Oh, you better believe this is something we've had endless internal discussions about; we're not ones to do... anything... terribly casually. The leveling serves a really large number of purposes, but among them:
1. As you noted, you get new equipment, spells, buildings, types of areas to explore, types of enemies to explore, and so on. This basically is what gives the game a lot of its progression.
2. This also provides a reason for questing and a way to have an infinite progression in a single world. In other words, let's say you play AI War: you start out with very little, then you gain stuff, then you win or lose as you face the AIs. Then you start over and play again. We wanted that same sort of flow in AVWW, but having it many times over inside the same world so that your history gets kept, etc. Since there is inherently a finite amount of content that is genuinely new in any given game, you're either going to have to start over at some point if you want to keep playing, OR you're going to have to have your stuff become obsolete. In AVWW there's a 5-level cycle of equipment obsolescence, which means that players are encouraged to experiment and upgrade their existing equipment, as well as finding new stuff.
3. This also lets us introduce new content that is ostensibly available to lower-level players, but which is also new and exciting and interesting to players who are at a very high civ level.

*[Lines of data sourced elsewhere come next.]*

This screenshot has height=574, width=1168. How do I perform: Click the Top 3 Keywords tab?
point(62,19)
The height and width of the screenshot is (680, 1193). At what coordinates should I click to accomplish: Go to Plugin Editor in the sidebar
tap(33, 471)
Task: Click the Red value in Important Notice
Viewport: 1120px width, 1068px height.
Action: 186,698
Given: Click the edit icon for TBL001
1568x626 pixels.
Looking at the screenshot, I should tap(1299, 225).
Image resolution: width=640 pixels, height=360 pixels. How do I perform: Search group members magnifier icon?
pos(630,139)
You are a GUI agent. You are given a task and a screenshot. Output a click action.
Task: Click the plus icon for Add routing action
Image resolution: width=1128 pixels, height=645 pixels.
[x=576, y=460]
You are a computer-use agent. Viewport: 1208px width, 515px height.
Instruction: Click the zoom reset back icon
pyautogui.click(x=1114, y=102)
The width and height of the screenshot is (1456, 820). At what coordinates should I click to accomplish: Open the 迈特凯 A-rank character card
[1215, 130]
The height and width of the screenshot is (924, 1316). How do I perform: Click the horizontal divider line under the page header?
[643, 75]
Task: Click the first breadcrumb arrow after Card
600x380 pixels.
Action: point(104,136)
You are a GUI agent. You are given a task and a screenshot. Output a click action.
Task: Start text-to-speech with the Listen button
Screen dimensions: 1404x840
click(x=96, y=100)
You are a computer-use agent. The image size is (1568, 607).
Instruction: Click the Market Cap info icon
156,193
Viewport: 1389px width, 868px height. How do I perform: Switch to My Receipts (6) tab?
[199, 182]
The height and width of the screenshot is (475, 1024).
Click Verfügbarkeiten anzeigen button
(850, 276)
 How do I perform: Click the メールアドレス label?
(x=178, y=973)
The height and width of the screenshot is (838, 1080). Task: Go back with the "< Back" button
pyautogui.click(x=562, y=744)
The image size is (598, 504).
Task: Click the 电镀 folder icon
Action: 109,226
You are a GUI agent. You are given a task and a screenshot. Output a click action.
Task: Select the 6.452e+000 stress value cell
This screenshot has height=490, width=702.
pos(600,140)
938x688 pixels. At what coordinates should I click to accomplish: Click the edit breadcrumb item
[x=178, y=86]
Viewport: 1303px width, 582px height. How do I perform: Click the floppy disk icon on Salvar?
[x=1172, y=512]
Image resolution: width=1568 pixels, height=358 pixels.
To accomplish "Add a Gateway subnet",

If we introduce a new spell that becomes available at level 6, but you are already level 60, you didn't miss that content -- you'll just have the first version of that spell be a much higher tier than most players, and it will still be something you can enjoy no matter how long you've been playing a single world.
4. This is also how we're able to have a large amount of choose-your-own-difficulty in the game: being able to play up or down region levels relative to your civ level is the most organic way to choose your level of challenge as you go.
5. There's other stuff too, but I gotta run to dinner and those are certainly the high points.